▸ **Exercise inputs**:
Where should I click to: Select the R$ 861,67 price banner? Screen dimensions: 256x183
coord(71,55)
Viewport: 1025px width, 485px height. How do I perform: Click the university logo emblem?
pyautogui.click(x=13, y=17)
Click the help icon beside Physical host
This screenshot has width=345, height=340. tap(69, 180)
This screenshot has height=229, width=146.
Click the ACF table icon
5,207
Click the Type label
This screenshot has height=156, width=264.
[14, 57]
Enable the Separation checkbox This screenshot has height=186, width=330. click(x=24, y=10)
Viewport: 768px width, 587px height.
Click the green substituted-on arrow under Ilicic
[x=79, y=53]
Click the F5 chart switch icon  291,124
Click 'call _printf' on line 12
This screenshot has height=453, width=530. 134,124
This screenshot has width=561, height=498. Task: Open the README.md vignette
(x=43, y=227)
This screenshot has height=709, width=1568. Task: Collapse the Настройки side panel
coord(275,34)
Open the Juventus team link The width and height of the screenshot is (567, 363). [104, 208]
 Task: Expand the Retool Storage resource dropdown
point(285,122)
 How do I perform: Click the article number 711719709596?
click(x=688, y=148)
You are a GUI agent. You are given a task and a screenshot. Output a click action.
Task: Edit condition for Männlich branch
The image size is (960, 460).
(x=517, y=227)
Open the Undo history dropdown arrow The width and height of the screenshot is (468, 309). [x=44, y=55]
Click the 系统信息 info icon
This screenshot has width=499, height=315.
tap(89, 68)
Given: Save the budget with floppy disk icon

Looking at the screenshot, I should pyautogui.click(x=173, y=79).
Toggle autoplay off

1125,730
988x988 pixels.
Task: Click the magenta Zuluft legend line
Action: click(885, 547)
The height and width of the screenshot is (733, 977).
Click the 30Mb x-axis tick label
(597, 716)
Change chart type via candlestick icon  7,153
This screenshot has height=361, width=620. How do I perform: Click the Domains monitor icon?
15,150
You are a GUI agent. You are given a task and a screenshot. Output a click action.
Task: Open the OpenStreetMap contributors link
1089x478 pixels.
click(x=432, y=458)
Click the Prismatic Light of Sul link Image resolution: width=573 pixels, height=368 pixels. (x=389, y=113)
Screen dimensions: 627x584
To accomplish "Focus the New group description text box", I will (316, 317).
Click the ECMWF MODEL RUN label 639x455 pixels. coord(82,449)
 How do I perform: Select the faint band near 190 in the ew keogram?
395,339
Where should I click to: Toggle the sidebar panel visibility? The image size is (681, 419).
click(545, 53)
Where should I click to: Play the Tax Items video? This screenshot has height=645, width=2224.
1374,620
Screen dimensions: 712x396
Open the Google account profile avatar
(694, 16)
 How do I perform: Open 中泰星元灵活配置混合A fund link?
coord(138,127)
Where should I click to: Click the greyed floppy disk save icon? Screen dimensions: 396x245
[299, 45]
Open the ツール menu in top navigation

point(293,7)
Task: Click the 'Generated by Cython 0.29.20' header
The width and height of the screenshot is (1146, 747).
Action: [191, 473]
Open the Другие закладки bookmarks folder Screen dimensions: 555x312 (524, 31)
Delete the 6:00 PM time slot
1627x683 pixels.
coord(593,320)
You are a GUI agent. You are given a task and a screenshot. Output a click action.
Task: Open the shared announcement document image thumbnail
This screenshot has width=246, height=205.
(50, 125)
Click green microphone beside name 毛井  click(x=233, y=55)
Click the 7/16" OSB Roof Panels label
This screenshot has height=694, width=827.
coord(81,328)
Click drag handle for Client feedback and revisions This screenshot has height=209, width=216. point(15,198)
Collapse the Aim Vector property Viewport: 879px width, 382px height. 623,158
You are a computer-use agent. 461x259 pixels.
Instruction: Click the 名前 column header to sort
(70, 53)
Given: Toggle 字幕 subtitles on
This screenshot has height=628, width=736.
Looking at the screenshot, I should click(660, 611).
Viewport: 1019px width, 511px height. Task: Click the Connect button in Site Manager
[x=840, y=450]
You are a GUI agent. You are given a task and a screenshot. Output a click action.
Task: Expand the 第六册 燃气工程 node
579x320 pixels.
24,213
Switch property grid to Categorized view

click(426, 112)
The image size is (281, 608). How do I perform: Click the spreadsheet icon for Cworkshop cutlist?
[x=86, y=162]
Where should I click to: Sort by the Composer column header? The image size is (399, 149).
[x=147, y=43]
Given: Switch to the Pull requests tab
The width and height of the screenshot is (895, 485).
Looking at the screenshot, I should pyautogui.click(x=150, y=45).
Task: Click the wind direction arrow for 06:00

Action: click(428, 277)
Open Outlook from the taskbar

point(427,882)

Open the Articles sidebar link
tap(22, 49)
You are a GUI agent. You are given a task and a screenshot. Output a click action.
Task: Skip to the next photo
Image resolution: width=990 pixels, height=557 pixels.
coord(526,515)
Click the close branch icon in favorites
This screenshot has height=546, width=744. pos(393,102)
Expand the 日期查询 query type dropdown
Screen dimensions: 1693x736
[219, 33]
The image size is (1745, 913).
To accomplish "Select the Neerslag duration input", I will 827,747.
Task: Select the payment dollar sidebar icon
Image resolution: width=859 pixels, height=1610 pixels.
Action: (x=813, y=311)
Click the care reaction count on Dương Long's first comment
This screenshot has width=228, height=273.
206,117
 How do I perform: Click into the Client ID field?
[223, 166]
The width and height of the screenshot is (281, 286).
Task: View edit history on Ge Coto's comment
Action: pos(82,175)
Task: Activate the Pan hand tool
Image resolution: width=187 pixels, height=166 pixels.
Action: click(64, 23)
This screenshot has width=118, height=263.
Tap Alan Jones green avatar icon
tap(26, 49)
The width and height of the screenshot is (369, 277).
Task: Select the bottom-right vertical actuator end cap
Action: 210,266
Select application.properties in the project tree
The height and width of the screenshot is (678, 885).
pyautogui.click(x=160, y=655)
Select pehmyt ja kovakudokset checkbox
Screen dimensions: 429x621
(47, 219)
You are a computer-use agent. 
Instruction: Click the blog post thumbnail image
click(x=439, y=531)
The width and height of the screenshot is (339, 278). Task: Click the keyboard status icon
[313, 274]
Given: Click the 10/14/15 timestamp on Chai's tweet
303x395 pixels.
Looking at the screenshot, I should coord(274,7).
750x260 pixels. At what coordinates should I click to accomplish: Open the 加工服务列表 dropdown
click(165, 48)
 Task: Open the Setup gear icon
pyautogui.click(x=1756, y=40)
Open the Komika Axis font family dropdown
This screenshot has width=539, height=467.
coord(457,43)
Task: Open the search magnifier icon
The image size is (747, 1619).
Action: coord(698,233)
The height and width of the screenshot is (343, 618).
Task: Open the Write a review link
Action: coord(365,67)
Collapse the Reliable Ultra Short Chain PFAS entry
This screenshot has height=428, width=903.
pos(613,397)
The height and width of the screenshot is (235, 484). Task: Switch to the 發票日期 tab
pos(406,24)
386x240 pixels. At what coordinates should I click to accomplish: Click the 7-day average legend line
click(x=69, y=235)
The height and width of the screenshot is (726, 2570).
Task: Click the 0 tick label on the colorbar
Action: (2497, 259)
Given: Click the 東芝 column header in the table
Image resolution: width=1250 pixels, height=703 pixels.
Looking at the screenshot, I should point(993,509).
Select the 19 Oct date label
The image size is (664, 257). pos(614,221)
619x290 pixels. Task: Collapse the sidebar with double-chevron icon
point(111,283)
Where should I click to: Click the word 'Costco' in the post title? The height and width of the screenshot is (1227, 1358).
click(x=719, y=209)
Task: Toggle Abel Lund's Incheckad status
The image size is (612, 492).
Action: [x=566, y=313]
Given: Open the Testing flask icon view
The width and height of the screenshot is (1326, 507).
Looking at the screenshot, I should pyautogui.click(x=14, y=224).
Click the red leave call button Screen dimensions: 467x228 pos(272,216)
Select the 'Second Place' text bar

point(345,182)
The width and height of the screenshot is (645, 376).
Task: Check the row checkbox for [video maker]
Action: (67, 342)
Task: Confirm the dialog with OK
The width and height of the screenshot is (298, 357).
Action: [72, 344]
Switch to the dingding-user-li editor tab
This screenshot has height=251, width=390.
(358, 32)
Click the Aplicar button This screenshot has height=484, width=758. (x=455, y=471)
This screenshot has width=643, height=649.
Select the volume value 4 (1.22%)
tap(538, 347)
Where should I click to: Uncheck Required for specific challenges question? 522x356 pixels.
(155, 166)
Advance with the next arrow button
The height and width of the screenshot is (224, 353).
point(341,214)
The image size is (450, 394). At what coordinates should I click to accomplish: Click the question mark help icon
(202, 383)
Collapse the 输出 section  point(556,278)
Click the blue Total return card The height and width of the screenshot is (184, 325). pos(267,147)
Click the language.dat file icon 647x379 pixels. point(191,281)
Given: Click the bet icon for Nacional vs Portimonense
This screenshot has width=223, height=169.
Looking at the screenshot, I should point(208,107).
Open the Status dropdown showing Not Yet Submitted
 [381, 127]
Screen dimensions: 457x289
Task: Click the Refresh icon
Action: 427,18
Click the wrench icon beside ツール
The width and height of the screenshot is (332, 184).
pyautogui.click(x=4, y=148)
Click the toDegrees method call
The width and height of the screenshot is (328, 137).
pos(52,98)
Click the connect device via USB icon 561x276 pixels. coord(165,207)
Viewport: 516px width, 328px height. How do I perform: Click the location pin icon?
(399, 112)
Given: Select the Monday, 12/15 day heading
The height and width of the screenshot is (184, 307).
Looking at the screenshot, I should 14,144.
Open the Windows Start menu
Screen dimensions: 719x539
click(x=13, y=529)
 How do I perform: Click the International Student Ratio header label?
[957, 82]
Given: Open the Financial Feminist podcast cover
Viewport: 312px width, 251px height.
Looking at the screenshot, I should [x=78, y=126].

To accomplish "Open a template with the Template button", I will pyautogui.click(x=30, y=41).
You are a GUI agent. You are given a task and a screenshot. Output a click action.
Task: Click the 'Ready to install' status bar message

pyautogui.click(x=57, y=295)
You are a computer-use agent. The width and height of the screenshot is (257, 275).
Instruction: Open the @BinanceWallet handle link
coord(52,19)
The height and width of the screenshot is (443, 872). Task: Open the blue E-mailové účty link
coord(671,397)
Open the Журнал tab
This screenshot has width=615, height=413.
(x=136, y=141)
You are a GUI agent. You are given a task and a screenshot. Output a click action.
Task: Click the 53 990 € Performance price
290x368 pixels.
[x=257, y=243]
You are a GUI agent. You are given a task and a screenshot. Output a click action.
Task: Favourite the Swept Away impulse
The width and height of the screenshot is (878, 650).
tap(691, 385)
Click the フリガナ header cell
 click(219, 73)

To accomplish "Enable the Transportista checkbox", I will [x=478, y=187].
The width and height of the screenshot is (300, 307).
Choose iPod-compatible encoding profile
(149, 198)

▸ **Required action**: When a line among the entries contains "next", pull that line out.

▸ **Solved exercise**:
Task: Skip to the next photo
Advance with the next arrow button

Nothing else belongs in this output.